Each EM is a minimal set of reactions which can work together in steady-state conditions. In the present paper, in order to compute EMs we utilized a method inspired by the natural reductive evolution of metabolic networks. This approach is different from the previously reported method for random EM computation (Machado et al. 2012), which is based on double-description method. Moreover, we used flux coupling relations for rational selection of reactions to be deleted, which resulted in the speed up of EM computation procedure.

The most important benefit of our algorithm over current EM finding algorithms is the ability to calculate (at least a subset of) EMs in genome-scale metabolic networks. This can be considered as a great advantage, because current EM-finding algorithms cannot compute any EM in genome-scale metabolic models due to running out of memory (Marashi et al. 2012). Moreover, our algorithm can be run easily in parallel, due to its random sampling basis. Therefore, computers can independently compute EMs, which can be checked for redundancies afterwards.

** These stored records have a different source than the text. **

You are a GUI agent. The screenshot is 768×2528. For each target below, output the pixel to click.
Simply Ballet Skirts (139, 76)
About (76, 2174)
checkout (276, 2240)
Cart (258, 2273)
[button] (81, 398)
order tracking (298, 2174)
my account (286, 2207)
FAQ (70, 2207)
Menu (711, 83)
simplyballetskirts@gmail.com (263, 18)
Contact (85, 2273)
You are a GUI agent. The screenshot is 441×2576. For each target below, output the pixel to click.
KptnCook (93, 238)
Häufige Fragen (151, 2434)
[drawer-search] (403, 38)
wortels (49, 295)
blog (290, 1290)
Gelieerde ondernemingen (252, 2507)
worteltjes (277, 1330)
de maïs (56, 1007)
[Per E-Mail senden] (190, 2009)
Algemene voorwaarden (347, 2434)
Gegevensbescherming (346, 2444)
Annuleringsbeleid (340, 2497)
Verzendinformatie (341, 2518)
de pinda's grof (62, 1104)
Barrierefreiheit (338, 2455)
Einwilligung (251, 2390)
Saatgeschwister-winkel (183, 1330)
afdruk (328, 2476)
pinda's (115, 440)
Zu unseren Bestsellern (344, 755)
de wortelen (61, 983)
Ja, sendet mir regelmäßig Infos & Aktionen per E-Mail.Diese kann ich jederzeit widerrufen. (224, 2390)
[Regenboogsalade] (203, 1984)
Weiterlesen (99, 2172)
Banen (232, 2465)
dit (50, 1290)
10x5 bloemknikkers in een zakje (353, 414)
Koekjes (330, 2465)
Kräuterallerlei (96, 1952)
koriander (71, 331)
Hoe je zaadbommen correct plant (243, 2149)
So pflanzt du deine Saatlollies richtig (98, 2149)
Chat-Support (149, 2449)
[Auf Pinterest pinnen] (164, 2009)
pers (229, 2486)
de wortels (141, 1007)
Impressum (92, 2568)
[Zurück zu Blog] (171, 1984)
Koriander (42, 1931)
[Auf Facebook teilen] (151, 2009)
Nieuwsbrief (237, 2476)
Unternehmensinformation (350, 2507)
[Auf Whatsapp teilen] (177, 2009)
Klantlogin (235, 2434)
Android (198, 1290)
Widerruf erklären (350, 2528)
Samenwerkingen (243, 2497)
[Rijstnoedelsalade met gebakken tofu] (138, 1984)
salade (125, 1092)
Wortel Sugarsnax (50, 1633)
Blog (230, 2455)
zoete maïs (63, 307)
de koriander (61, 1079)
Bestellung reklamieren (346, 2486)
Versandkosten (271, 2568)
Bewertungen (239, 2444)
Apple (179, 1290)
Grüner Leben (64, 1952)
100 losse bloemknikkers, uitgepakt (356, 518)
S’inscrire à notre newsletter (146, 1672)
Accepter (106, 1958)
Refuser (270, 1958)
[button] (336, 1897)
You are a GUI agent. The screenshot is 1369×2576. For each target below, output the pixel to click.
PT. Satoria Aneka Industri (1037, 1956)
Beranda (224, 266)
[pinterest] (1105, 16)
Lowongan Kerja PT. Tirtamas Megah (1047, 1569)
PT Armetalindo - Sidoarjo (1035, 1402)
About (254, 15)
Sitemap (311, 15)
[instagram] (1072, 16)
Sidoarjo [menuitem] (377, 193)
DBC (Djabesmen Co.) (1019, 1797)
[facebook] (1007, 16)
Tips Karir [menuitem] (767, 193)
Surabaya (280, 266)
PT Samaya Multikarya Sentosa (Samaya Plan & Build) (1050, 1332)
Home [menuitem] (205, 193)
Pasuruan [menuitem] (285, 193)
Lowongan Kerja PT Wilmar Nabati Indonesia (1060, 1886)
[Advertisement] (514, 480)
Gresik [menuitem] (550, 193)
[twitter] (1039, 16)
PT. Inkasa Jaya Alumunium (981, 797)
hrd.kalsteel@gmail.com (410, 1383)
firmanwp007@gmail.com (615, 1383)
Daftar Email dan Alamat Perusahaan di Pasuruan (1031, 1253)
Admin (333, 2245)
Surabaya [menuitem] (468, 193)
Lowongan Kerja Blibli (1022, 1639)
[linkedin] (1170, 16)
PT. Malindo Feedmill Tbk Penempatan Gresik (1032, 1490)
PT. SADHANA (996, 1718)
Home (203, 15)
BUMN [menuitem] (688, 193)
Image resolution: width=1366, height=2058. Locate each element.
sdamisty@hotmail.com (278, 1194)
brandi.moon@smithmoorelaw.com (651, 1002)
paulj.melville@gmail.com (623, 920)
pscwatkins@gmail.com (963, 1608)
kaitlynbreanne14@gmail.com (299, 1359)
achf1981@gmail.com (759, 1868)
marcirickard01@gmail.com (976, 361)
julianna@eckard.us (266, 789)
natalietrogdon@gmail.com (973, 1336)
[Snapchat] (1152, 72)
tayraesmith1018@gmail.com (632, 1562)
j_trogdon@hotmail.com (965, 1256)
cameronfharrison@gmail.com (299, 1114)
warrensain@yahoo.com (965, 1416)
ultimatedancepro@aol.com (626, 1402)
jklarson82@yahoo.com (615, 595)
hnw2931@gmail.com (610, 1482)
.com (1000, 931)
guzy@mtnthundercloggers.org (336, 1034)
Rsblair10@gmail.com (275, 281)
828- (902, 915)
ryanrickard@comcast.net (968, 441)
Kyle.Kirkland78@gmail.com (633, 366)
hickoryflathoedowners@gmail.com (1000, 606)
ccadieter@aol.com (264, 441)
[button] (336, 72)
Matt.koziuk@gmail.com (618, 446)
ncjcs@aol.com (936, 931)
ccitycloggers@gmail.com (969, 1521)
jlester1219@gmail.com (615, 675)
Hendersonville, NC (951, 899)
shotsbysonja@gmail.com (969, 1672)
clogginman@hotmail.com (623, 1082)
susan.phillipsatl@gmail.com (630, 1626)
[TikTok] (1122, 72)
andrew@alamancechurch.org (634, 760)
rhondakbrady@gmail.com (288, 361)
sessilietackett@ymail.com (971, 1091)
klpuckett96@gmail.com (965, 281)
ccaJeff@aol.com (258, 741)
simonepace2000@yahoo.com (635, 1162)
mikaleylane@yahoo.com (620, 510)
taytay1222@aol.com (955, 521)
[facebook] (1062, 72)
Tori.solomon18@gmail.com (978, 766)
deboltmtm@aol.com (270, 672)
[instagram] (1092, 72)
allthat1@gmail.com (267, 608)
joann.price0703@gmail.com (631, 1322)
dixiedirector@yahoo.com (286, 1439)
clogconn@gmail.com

Comparing the lengths of calculated EMs with the length distribution of full set of EMs indicates that sampling EMs is performed in an unbiased way, which can be seen as an improvement to the previous approaches for random sampling of EMs (Machado et al. 2012), which is noticeably biased towards computing short EMs. The unbiased sampling in our algorithm is the prerequisite for applicability of sampled EMs. We show that for certain applications, e.g. for computing CEFs, only a subset of (well-sampled) EMs may produce acceptable results.

One drawback of our current approach is that our implementation is slower than other software based on double-description method. Therefore, we believe that this strategy is still open for further optimizations.